I Drove A Wicked Fast Electric BMW And It Made Me A Believer In EV Racing

Whenever I hear someone say "electric cars are the future" I just shake my head and laugh. Sure, all those gas cars, millions of them, along with thousands of gas stations will disappear over night. And all the muffler shops and emission centers, too!

And then I try remember the last time I walked into a Blockbuster Video and it convinces me that the world changes rapidly. I bet steam engines disappeared the same way. Why bother with water and warming up when you have fuel? And to take it to the next level, why bother with fuel when you have electricity?


Whether electric cars are the immediate future or a distant dream seems besides the point now that I've driven a 700-hp electric BMW M3 that kicked the crap out of me in the best way possible.

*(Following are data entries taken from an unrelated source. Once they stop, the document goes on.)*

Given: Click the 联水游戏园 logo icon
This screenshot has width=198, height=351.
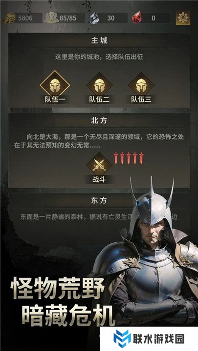Looking at the screenshot, I should [122, 339].
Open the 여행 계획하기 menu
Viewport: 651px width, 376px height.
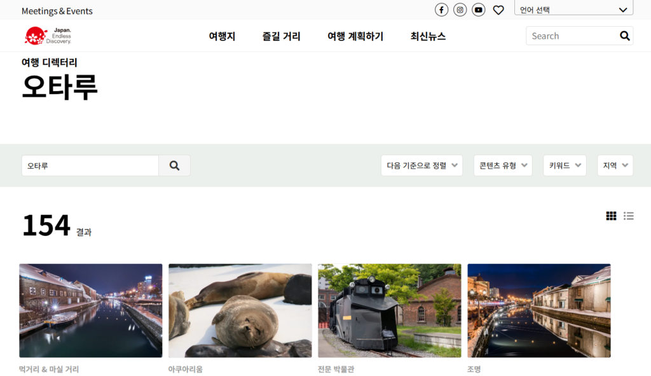tap(355, 36)
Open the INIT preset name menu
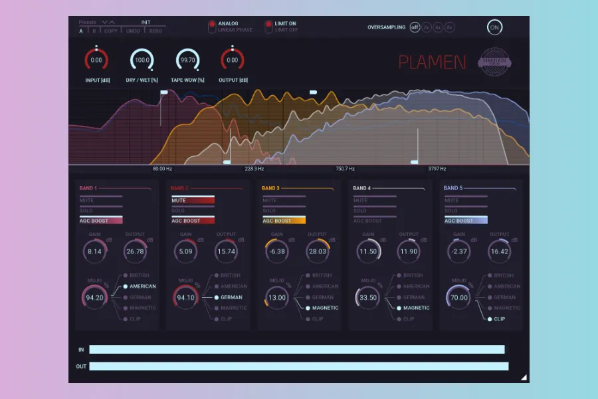 [x=146, y=22]
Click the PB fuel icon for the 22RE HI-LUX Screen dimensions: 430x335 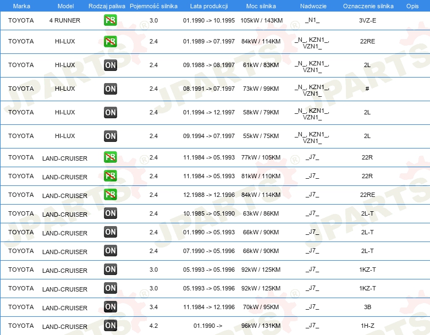[110, 42]
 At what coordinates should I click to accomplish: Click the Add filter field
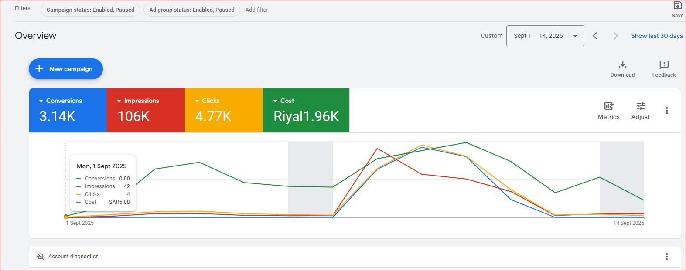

Fuel is a hell of a lot more portable than electricity. Seven pounds of fuel (roughly one gallon of gas) will take you as far as 50 miles if used properly. How far can you go on seven pounds of electricity? Pretty damn far. But the thing you store it in weighs a ton. For 50 miles of range you need roughly 350 pounds of battery and assorted electronics (going off the Leaf). And then you have to replenish it, which leads to other problems.

Until the infrastructure is in place for us to do more useful things with electric cars it seems they're better used for racing, where the rules can be made to support the current limitations (and develop better solutions). Think of short, 30-minute bursts of energy. Like the electric R/C cars we played with as kids. They were horrible for distance but for the 30 minute they worked you found yourself laughing and giggling through every turn and flip. 

Or in EV West's case, 10 to 13 minutes. Which is all they need to cover the 12-mile race up Pikes Peak International Hill Climb. I share a shop space with EV West and they let me drive their crazy 700-hp modified electric BMW. So what's it like?


Strange. Fast. Smooth. Quiet. It surges. Seriously. The power comes on so much differently than a combustion engine. You get the same torque at any RPM, at any speed, any time you press the throttle. 

That consistency is cool. But it's more how smoothly the power is delivered that most caught my attention. It just flows. A combustion engine feels like 100 elves pounding away with hammers 80 times-per-minute on the crankshaft. I think I can feel the little hammer blows. 


Electric feels like some strange water drive. As if the power was made with fluid or something soft like a rubber band. Like God reached down, pulled back on the car, and wound it up. You press the gas and the car jumps forward. Throttle response is a thing of the past. Same with the sound of the exhaust opening up as you climb into the RPM sweet spot. That's gone, too.


But in its place you get 700 electric horses and you get them all the time, every time. Well… until the batteries need to be charged for the toy to work again. 

This too will change. EV West has teamed up with SRD, the guys that helped me finish the Baja BMW (i.e. the Baja Pig), to help them run the Baja1000 in the first fully electric desert racer.


The idea of 1,000 miles of racing all on electric while miles from civilization in arguably one of the hardest races on the planet is an insane idea. But I think SRD can do it. And they win most of the time they race, anyway. They won Class 5 in the Baja 1000 last year. Why would this be any different? 

And don't worry, I remind them all the time they are going to ruin motorsports with their quiet little engines, but after driving their M3, I'm not sure I care. I do wonder if we are all going to trade in our nomex for rubber, shock-proof suits some day, but until then racing is racing and no matter what powers it, once you get in the car it's all the same.